Alternative method to increase detection uniformity is to operate SPAD in an event-driven manner, also referred as asynchronous SPAD operation. In such scheme, photon detection renders SPAD insensitive for a predetermined deadtime, after which recharges for succeeding detections. In this work, a non-paralizable receiver is assumed. A non-paralizable receiver refers to a receiver which during a predefined deadtime  $t_d$ , SPAD is insensitive regardless of the photons impinging on the detector as shown in Figure. 3.7. Consequently, the current SPAD availability is determined by the time instance of the last photon detection of the SPAD. Note that, the lack of synchronicity to a reference signal means that detections towards the end of repetition periods result in an extended deadtime to the succeeding periods.
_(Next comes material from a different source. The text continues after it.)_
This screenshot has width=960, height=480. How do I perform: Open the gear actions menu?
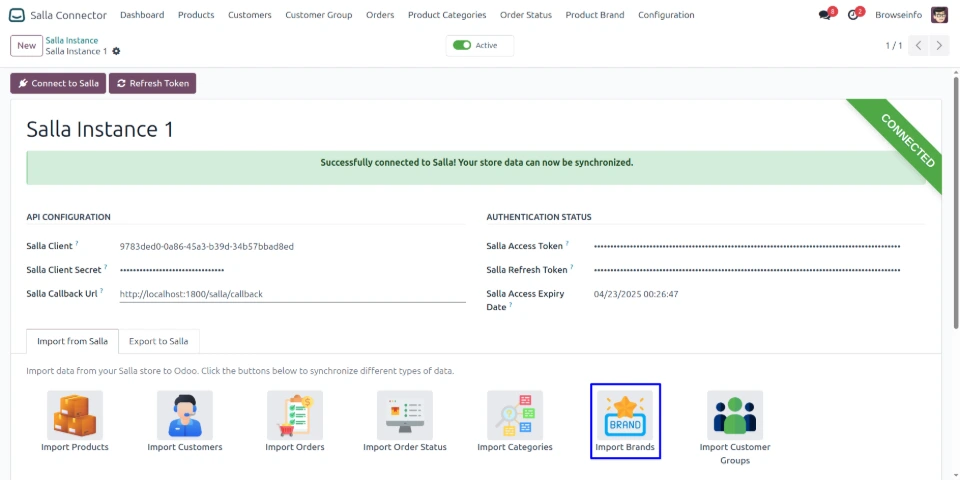pos(116,51)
As the result, SPAD recharging instance is uniformly distributed for a constant photon arrival rate  $\lambda$ , hence the detection probability is uniform for a constant photon detections per repetition period (assuming  $t_d < t_r$ ). Thus, corresponding TDC with capability to produce multiple timestamps per repetition period is considered in this work.

#### 3.4.3. Statistical model of Asynchronous operation

In the following, the detection probability of SPAD is statistically modelled based on [47] for constant  $\lambda$  and time-varying  $\lambda(t)$ .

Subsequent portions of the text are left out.